| INSTRUCTIONS FOR THE TASK |
Only one stretch of the data below is needed. Output the lines from the one with "Database (40, 1291)" up to and including the one with "Quick Tip: Place", exactly as they stand.

BEGIN TASK DATA

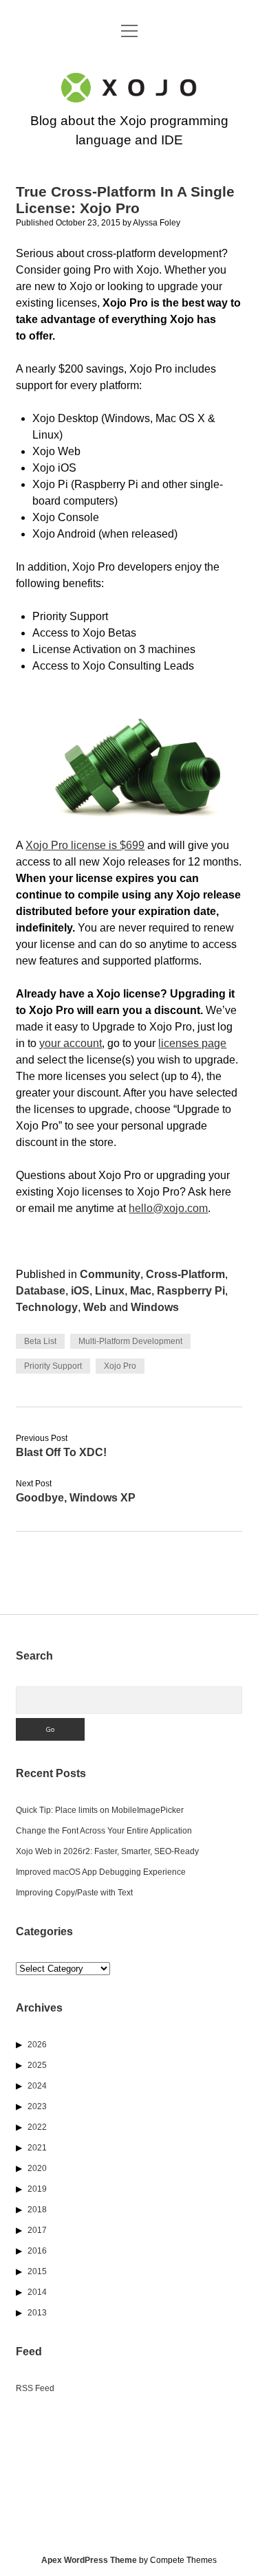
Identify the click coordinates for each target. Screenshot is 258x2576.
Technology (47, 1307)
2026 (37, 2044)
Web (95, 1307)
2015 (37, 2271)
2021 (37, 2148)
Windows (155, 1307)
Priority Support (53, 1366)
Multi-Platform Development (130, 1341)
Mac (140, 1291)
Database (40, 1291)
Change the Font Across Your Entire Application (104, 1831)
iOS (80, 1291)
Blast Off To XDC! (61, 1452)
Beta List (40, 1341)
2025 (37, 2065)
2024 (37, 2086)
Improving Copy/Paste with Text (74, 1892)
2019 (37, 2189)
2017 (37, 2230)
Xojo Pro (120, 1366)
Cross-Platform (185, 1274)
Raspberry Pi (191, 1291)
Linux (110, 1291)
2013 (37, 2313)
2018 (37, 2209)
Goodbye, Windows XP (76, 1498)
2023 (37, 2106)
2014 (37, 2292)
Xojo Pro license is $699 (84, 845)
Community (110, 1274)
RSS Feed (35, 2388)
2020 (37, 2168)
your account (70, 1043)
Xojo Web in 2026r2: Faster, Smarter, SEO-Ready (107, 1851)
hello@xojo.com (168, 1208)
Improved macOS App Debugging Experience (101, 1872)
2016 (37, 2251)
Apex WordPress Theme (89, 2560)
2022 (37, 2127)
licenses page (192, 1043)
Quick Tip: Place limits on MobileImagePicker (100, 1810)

END TASK DATA
BEGIN TASK DATA

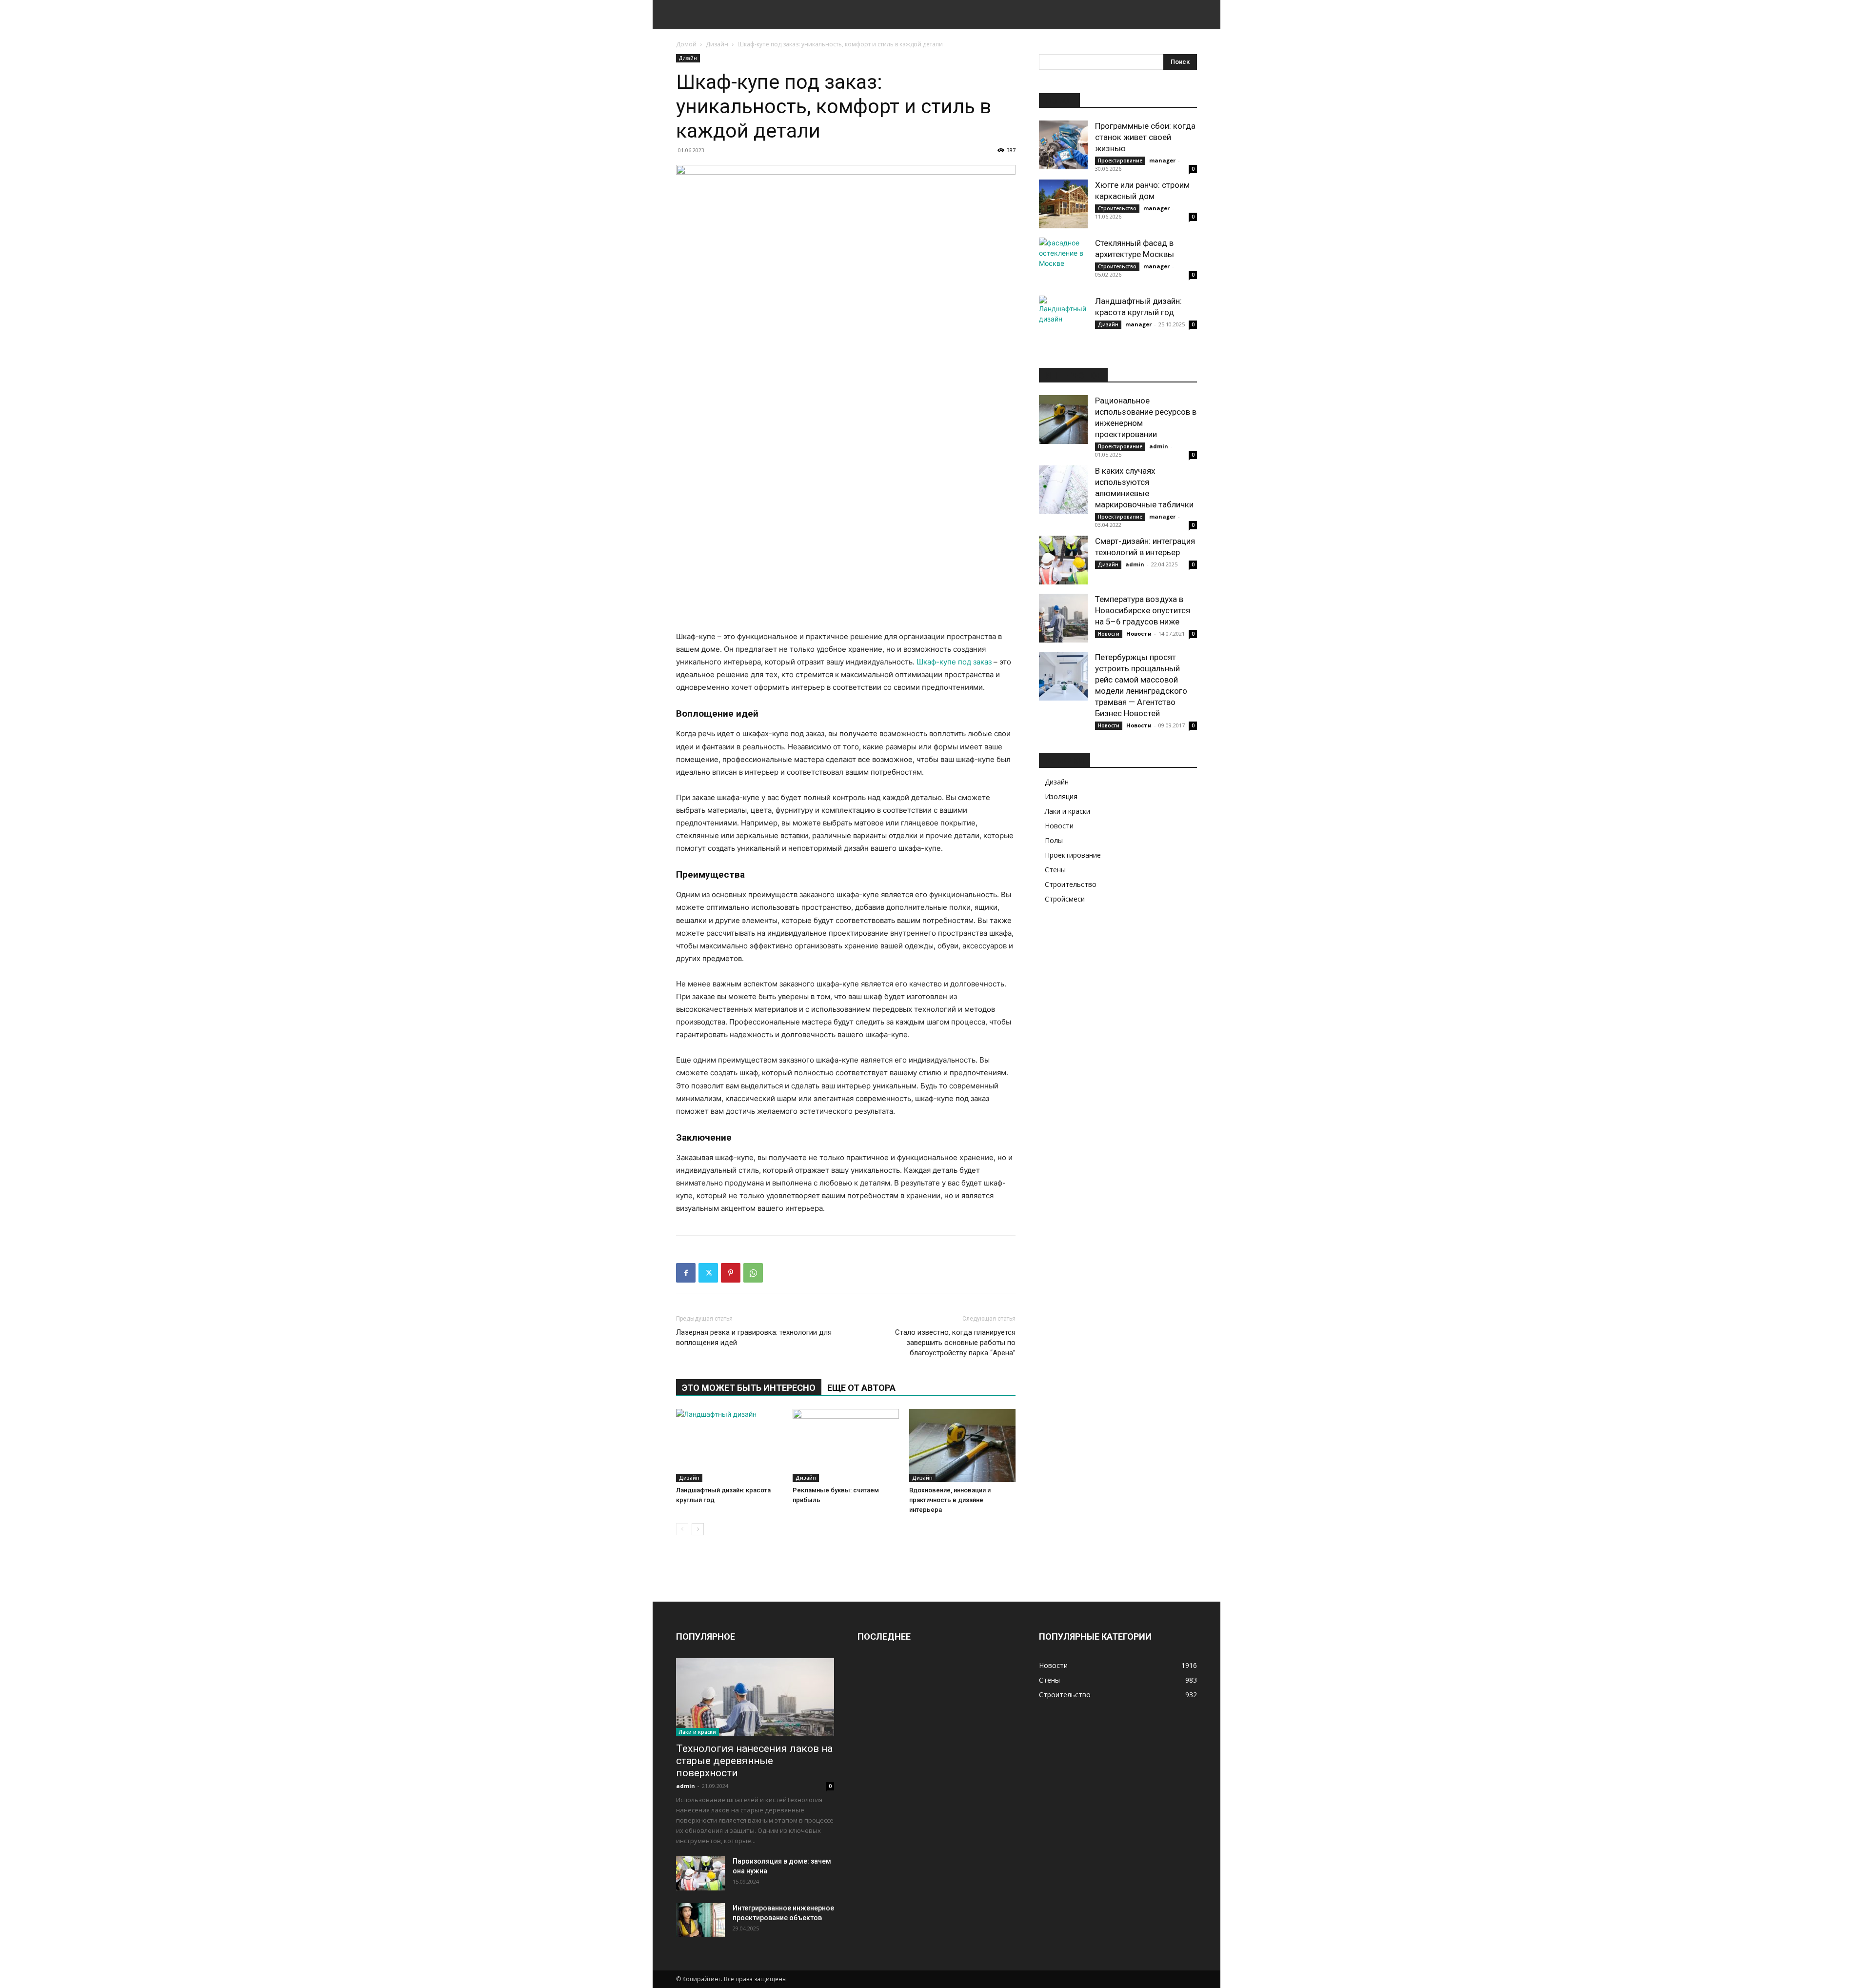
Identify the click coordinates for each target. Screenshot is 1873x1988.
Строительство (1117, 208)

END TASK DATA
BEGIN TASK DATA

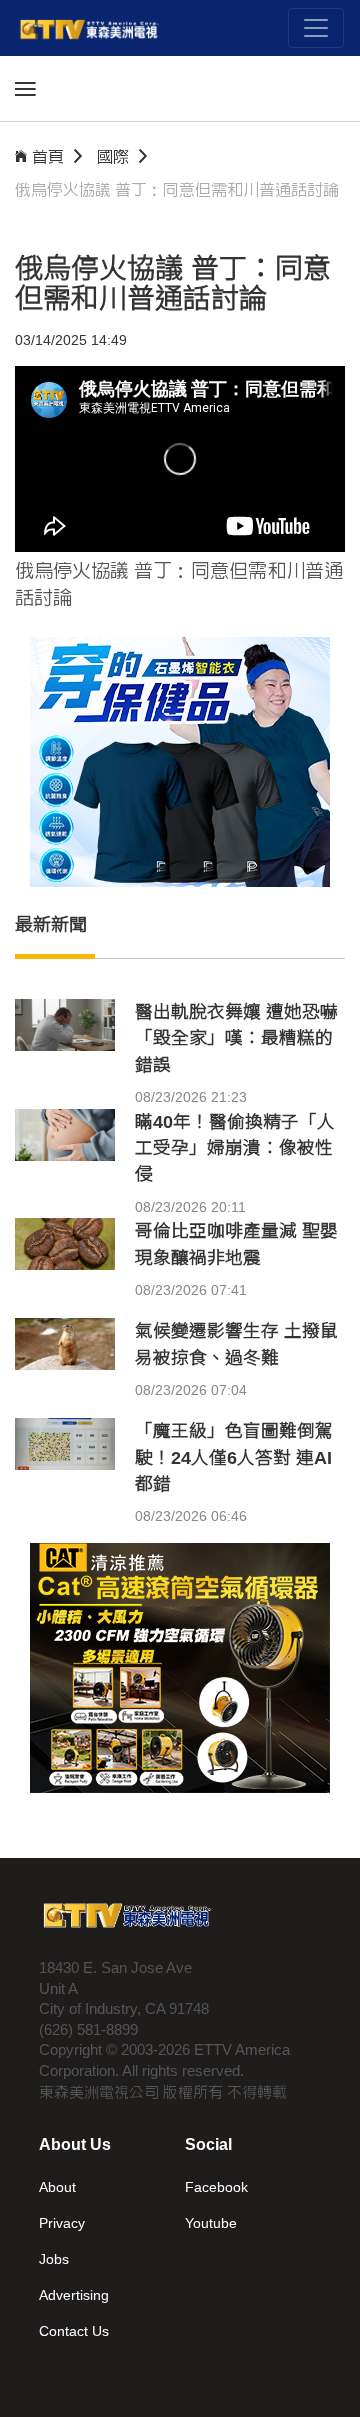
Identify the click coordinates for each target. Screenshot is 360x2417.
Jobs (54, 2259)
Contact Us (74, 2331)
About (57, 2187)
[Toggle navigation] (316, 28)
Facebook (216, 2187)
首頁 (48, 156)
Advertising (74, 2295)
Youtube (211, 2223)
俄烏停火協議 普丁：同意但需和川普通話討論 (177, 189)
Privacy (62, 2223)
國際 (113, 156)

END TASK DATA

| RESPONSE TO THE EXERCISE |
Database (40, 1291)
Change the Font Across Your Entire Application (104, 1831)
iOS (80, 1291)
Blast Off To XDC! (61, 1452)
Beta List (40, 1341)
2025 (37, 2065)
2024 (37, 2086)
Improving Copy/Paste with Text (74, 1892)
2019 (37, 2189)
2017 (37, 2230)
Xojo Pro (120, 1366)
Cross-Platform (185, 1274)
Raspberry Pi (191, 1291)
Linux (110, 1291)
2013 (37, 2313)
2018 (37, 2209)
Goodbye, Windows XP (76, 1498)
2023 (37, 2106)
2014 (37, 2292)
Xojo Pro license is $699 (84, 845)
Community (110, 1274)
RSS Feed (35, 2388)
2020 (37, 2168)
your account (70, 1043)
Xojo Web in 2026r2: Faster, Smarter, SEO-Ready (107, 1851)
hello@xojo.com (168, 1208)
Improved macOS App Debugging Experience (101, 1872)
2016 (37, 2251)
Apex WordPress Theme (89, 2560)
2022 (37, 2127)
licenses page (192, 1043)
Quick Tip: Place limits on MobileImagePicker (100, 1810)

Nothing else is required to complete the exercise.